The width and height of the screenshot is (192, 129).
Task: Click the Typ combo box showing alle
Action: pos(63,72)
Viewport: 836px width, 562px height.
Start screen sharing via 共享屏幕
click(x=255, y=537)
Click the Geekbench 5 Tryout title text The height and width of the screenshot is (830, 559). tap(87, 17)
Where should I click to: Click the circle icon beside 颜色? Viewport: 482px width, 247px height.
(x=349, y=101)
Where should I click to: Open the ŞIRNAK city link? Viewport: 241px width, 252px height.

---

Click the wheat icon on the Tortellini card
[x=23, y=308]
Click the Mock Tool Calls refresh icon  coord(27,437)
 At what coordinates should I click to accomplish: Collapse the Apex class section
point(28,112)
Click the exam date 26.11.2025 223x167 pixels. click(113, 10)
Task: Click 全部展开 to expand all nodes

• [Instructions for the task] Look back at the entries above. Retype the line with "Viewport: 836px width, 562px height.", the line with "Where should I click to: Open", and all lines in between.

• [The completed task]
Viewport: 836px width, 562px height.
Start screen sharing via 共享屏幕
click(x=255, y=537)
Click the Geekbench 5 Tryout title text The height and width of the screenshot is (830, 559). tap(87, 17)
Where should I click to: Click the circle icon beside 颜色? Viewport: 482px width, 247px height.
(x=349, y=101)
Where should I click to: Open the ŞIRNAK city link? Viewport: 241px width, 252px height.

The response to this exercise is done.